Command Performance | |
Director: | Dolph Lundgren |
Producer: | Les Weldon Danny Lerner |
Screenplay: | Steve Latshaw Dolph Lundgren |
Story: | Dolph Lundgren |
Starring: | Dolph Lundgren Melissa Smith Hristo Shopov Dave Legeno Ida Lundgren |
Music: | Adam Nordén |
Cinematography: | Marc Windon |
Editing: | Peter Hollywood |
Studio: | Nu Image |
Runtime: | 93 minutes |
Country: | United States |
Language: | English |
Budget: | $6 million |
Command Performance is a 2009 American action film starring and directed by Dolph Lundgren, also written with Steve Latshaw. The film co-stars Melissa Smith, Hristo Shopov, Dave Legeno, and Lundgren's real-life daughter Ida Lundgren in her feature film debut.
In August 1991, Communist military hard-liners attempted a coup against Soviet President Mikhail Gorbachev. The coup failed, and all its members were arrested; from the ashes of the old Soviet Union, the modern Russian Federation was born.
At the request of Russian president Alexei Petrov, whose daughters Anna and Yana are fans, pop sensation Venus performs a concert in Moscow. The concert turns bloody when armed men led by Oleg Kazov take the concertgoers hostage. It seems that Oleg has a personal vendetta against Petrov. Former biker gang member Joe, the drummer of CMF, the opening rock band, decides to fight the criminals. Back in the US, when Joe was still in the biker gang, Colombian drug dealers wanting to collect a debt went to Joe's apartment and fatally shot his brother. Joe hunted the men down and killed them, and ever since has tried to stay away from guns, because they remind him of his brother's murder.

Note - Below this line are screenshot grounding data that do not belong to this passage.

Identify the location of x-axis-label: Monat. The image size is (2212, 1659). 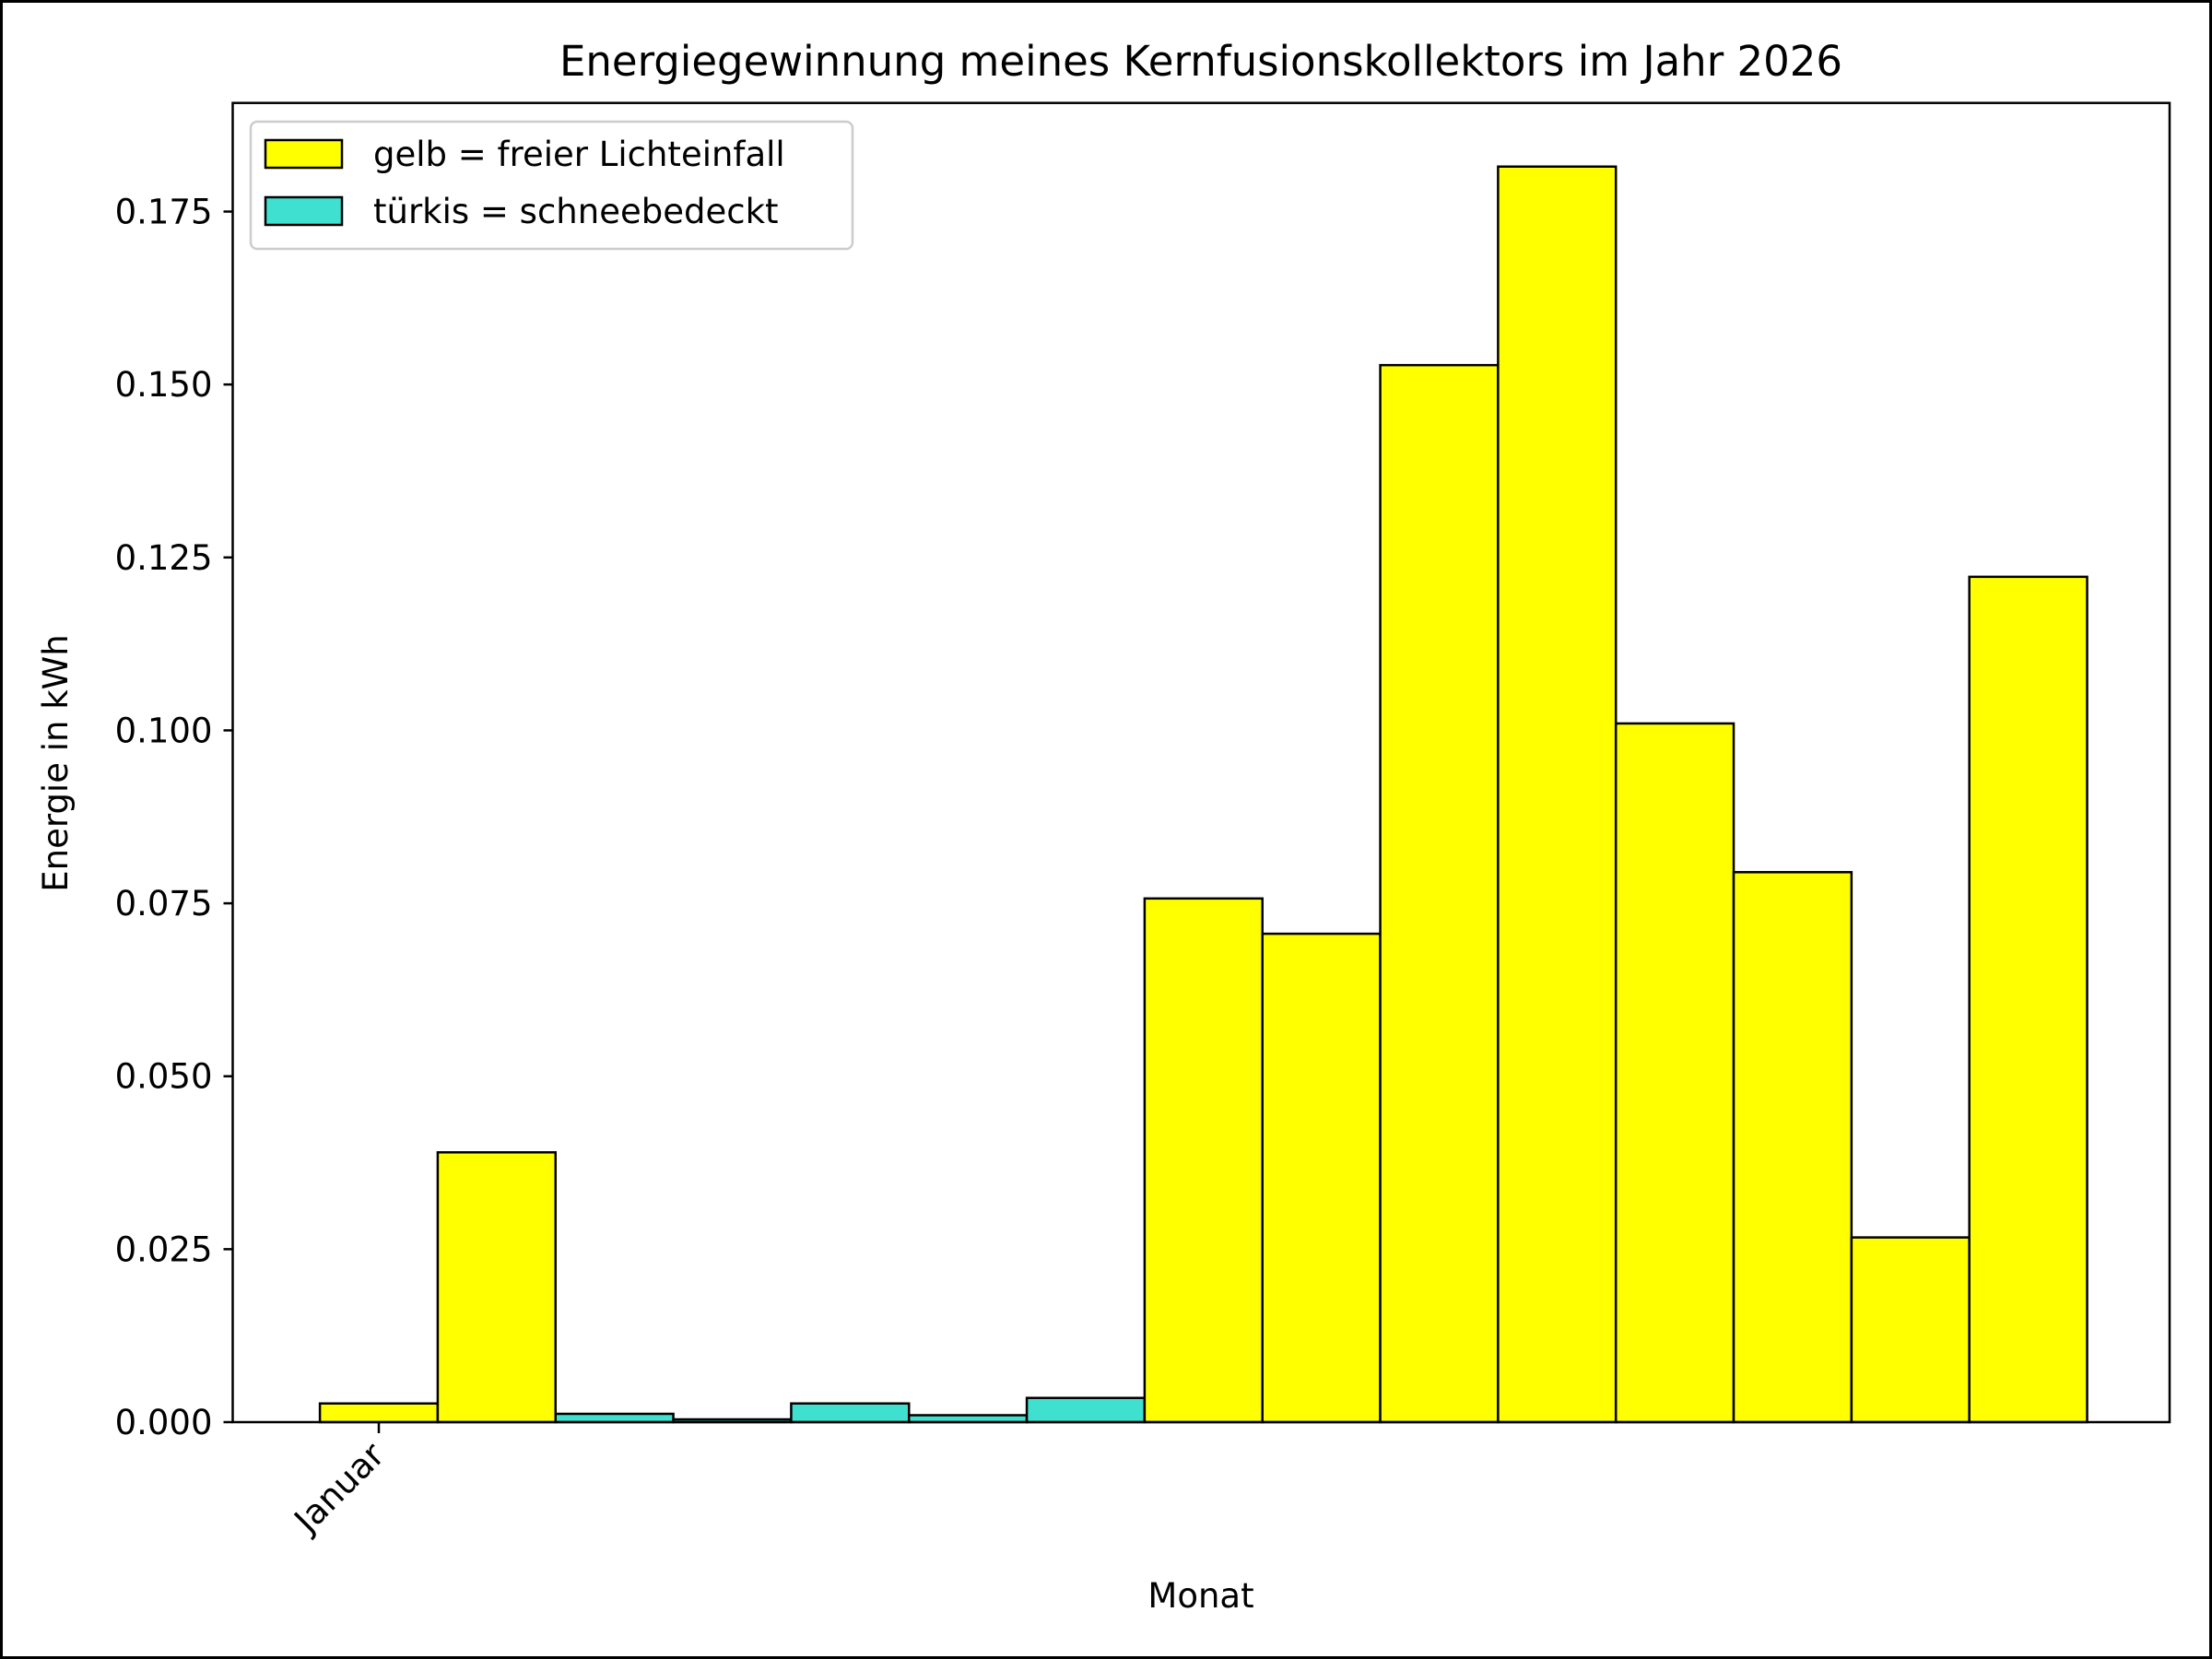
(1200, 1596).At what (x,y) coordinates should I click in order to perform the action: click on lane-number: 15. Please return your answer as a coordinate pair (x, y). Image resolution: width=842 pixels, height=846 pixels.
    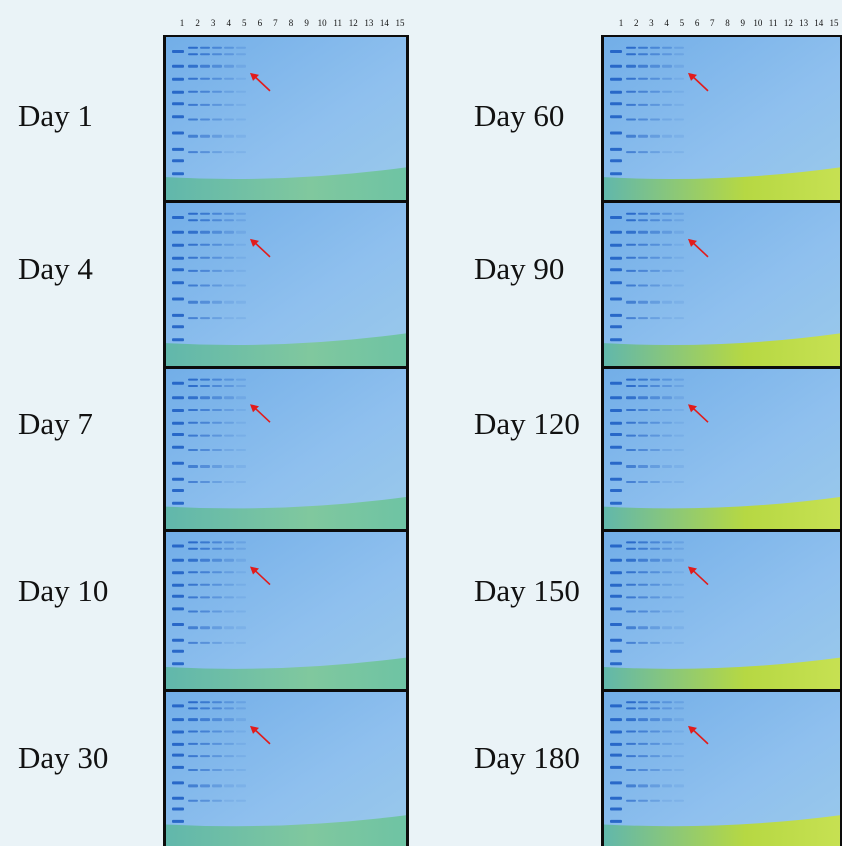
    Looking at the image, I should click on (834, 23).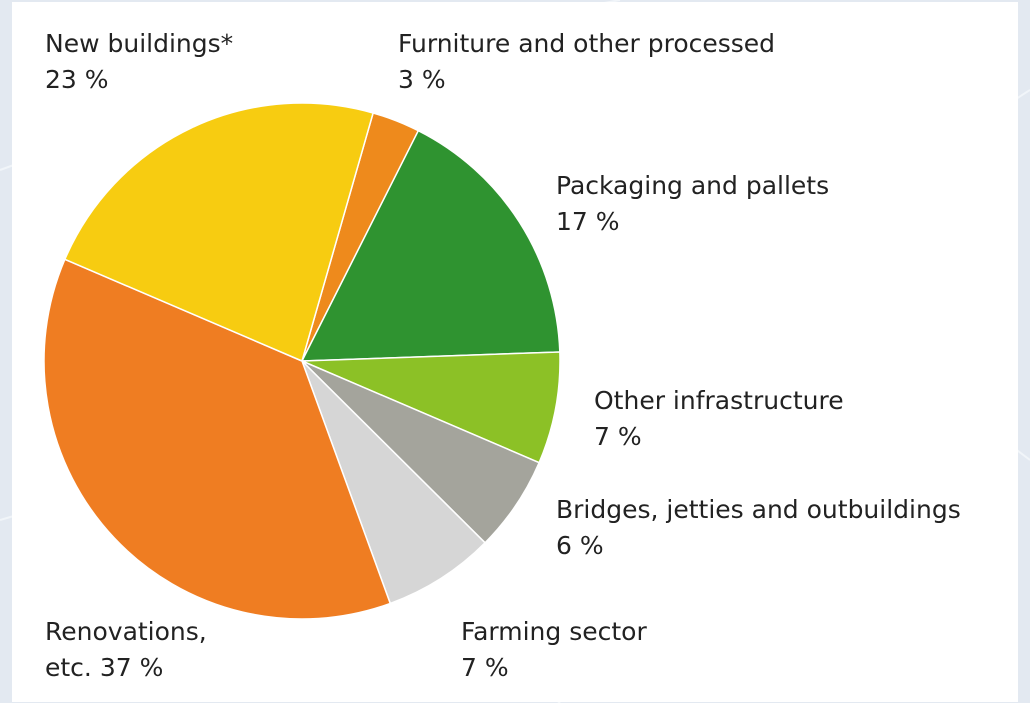  Describe the element at coordinates (139, 62) in the screenshot. I see `label-new-buildings: New buildings* 23 %` at that location.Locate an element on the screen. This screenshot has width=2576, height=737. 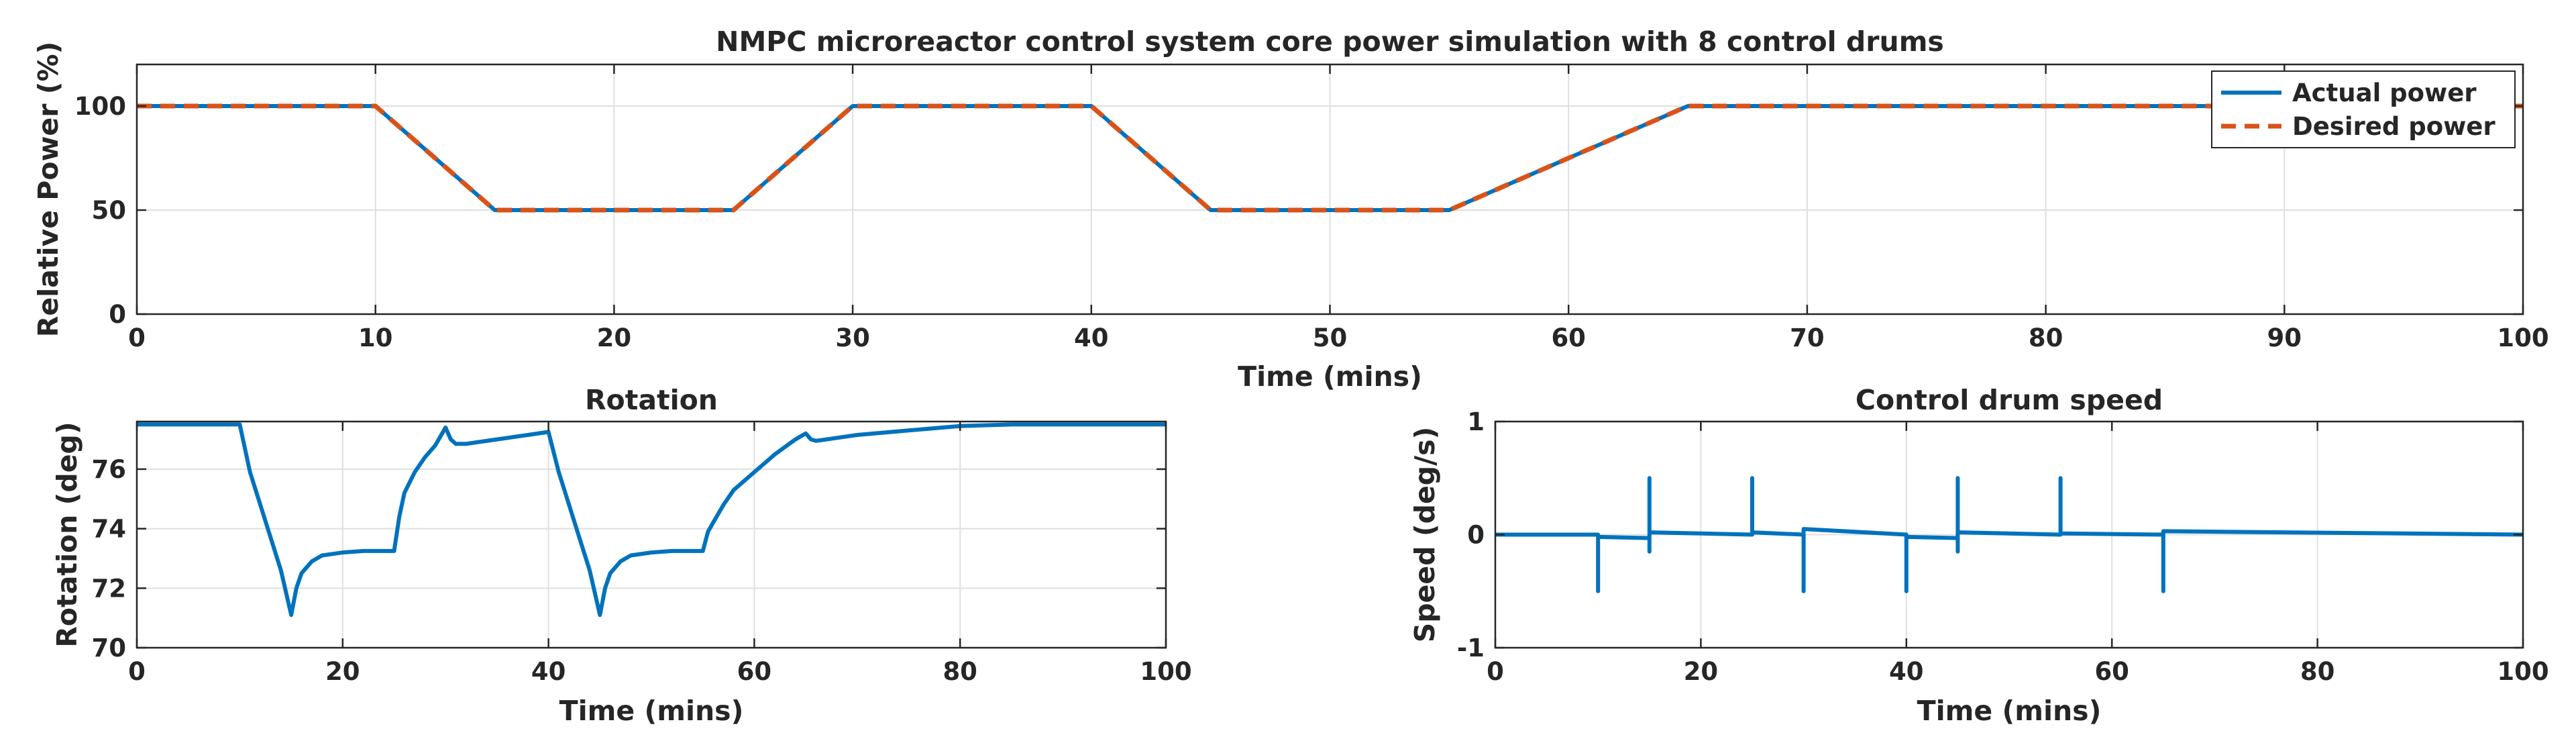
core-power-series-2-desired-line is located at coordinates (1330, 158).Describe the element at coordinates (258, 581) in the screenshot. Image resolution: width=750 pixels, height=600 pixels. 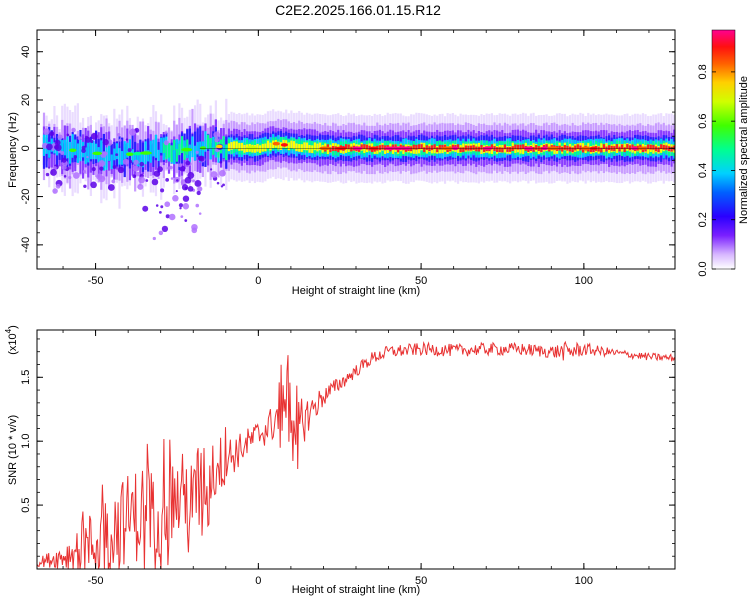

Most of the civilians and staff, including Venus's manager and brother Enzo, are killed by Oleg's men. The sole survivors are Joe, Venus, news reporter Ali Connor, American ambassador Jim Bradley, Presidential Security Service agent Mikhail Kapista, President Petrov, and his two daughters.
It turns out that Oleg's father was Marshal Dmitri Kazov, a WWII hero in Stalingrad, and former Soviet Minister of Defence, who led the failed coup against Gorbachev in 1991. Oleg was part of the coup as well. After the coup failed, special forces raided the Kazov house; in the chaos, Dmitri killed Oleg's mother and then himself. Oleg, then a captain in the Russian army, immigrated to the United States, where he got arrested for petty crimes, and ended up returning to Russia three weeks prior to the concert. The prosecutor of Marshal Dmitri Kazov, Oleg, and other coup members in 1991 was a young Alexei Petrov, before he became the president of Russia. Oleg thus organised the attack to seek revenge on Petrov, because he blames Petrov for the special forces raid that ended in his parents' deaths; Petrov ordered the raid and followed the troops into the Kazov house.
It is up to Joe and Mikhail make their way through the arena, and bring down Oleg and his men.
Filming took place between August and September 2008 in Sofia, Bulgaria and Moscow, Russia.
Dolph Lundgren wanted to use his drumming skills on-screen, and the story was inspired by a concert Madonna did for Russian President Vladimir Putin.[1]
This movie features the songs "Breakdown" and "Girl" ("6" on the album version) from the band D2, Lost In Love from Melissa Smith, "Ne Gasite Svechu / Keep The Candle Burning" from Andrey Kovalev[2] and "September Rain" from Irson Kudikova.
The film premiered at the Ischia Global Film & Music Festival in Italy on July 18, 2009.[3]
It was released on direct-to-DVD in the United States on November 3, 2009.